Lecture 5: Ruby Slippers
The lyric can have a magical, out of this world quality. It wants to come alive in a melodic, expressive and energetic way. There are many ways to pull the melody out of our writings and so this week we'll talk about poetic expression, elements like rhythm, white space, line break, assonance, and inversion, that will lift and push our pieces past the mundane and toward that magic.
Lecture 6: It's My Party
A story should be a journey the writer takes the reader on and there needs to be a pact between reader and writer such that if you read my work you will come away with something. I'm not here to play with myself, but actually have something you might need. And so there is this obligation to the reader that the writer must be aware of, and which can make us more thoughtful and developed writers. We will also talk about the importance of meaning in our work and why the lyric isn't just a word salad that doesn't come together.
Lecture 7: TNT, It's Dynamite
At this point in the class students will have had access to at least 28 different writing assignments they can pick and choose from.

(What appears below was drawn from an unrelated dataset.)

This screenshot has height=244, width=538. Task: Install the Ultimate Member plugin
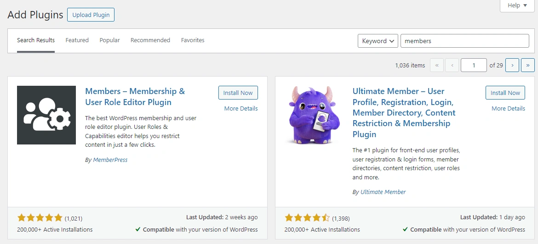(505, 93)
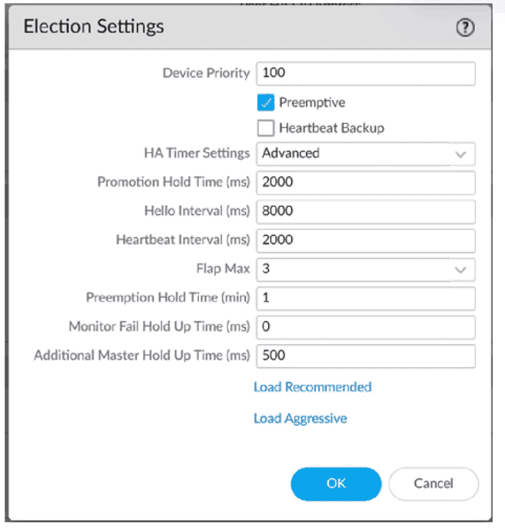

We will spend this week uncovering even more of the lyric form to play with, as well as introducing the liberating concept of detonating that comfortable but oh-so-predictable linear narrative line which we've previously constructed our essays around.
Lecture 8: From Diving Boards to Ding Dongs
In more traditional essay writing we make a big deal out of transitions and logical steps that take the reader from one thoughtful paragraph to the next. Not so with the lyric. This week we will play with associative leaps; making connections that are inspired from the intuition as well as from the form. We will also talk about the difference between delivering ideas to readers verses posing questions, which can be equally triggering.
Lecture 9: Drop a Heart, Break a Name
These past few weeks have been about experimenting and getting comfortable with the lyric form. We've used a variety of pure nonfiction templates like recipes, CD catalogs and bumper stickers to get you rolling on the lyric road. This week the training wheels come off. We are going to get really broken and jagged and more than a little distorted in our writing this week because the lyric just doesn't look different, it FEELS different. We will introduce the mosaic and collage-like nature of the lyric, and by building our essays with diverse elements and focusing on fragmentation we will move into creating pieces that are raw and more emotionally authentic.
Lecture 10: A Day in the Life of the Lyric
During our last week we'll send writers out into the world to compile stories from their own lyrical landscapes. While classes can be a wonderful jumping off place, it's essential that writers remember that MAKING ART doesn't just happen when you clean off your desk and sit down to think. We want writers to get in the habit of writing even when they're not writing; when they're walking the street, when they're driving carpool, or standing in the grocery line. Writers can even write when they're dreaming. Everything is material for porous creatures who are hungry to capture the nuance of a moment. This week reminds students to act spontaneously, trust their instinct as they assemble the bits and pieces, the detritus that land along the path of one simple day.